The non-strict test calculates the temperature of the mean and the width of the distribution. Analytically, we are expecting both to be close to 298.15K. The result confirms that the simulation behaves as expected, with both the calculated mean and variance being within one standard deviation of the analytical value. The returned tuple is the number of standard deviations the calculated mean and variance differ from the expected value - less than a standard deviations for the mean, and only about 0.05 standard deviations for the variance. Note that any deviation within about 2-3 standard deviations is usually considered as statistically insignificant.

Also note that the error estimates were computed using bootstrapping and are hence a probabilistic quantity which will slightly differ when repeating the analysis.

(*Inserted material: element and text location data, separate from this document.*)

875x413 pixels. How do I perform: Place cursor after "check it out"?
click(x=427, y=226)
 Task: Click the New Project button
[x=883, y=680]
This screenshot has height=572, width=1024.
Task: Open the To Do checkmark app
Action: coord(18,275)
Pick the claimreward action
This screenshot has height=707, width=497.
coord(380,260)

We can now compare this to the Berendsen temperature coupling, using first the strict, then the non-strict kinetic energy distribution check.

[9]:
physical_validation.kinetic_energy.distribution(
    data=simulation_data_berendsen, strict=True, screen=True
)
After equilibration, decorrelation and tail pruning, 95.96% (4799 frames) of original Kinetic energy remain.
Kinetic energy distribution check (strict)
Kolmogorov-Smirnov test result: p = 1.85798e-17
Null hypothesis: Kinetic energy is Maxwell-Boltzmann distributed
[9]:
1.8579783151867675e-17

The calculated p-value means that the trajectory is very unklikely to come from a Maxwell-Boltzmann distribution at 298.15K. Commonly, one would consider a p-value of less than 0.05 (5% confidence interval) a reasonable cut-off, which means that the test results make it easy to reject the null hypothesis that the kinetic energy samples the correct distribution. This does not come as a suprise, the Berendsen thermostat is known to keep the correct mean temperature, but not to sample the right distribution.

[10]:
# We turn plotting off here (`screen=False`), because the plot is
# identical to the one in the strict test
physical_validation.kinetic_energy.distribution(
    data=simulation_data_berendsen, strict=False, screen=False
)
After equilibration, decorrelation and tail pruning, 95.96% (4799 frames) of original Kinetic energy remain.
Kinetic energy distribution check (non-strict)
Analytical distribution (T=298.15 K):
 * mu: 6689.47 kJ/mol
 * sigma: 128.77 kJ/mol
Trajectory:
 * mu: 6690.21 +- 1.49 kJ/mol
   T(mu) = 298.18 +- 0.07 K
 * sigma: 98.81 +- 1.04 kJ/mol
   T(sigma) = 228.78 +- 2.41 K
[10]:
(0.5011770465340951, 28.784482544312727)

The non-strict test confirms the conclusion from the strict test, but adds another explanation of the sampled distribution. The mean is found to be within about half a standard deviation of the expected value. The width of the sampled distribution, however, is what we would expect for a simulation at about 229K. This means that especially for simulations which rely on correct sampling of the tail regions, the Berendsen temperature coupling is likely to introduce artefacts. Again, the tuple returned here could be slightly different in different trials due to its probabilistic nature.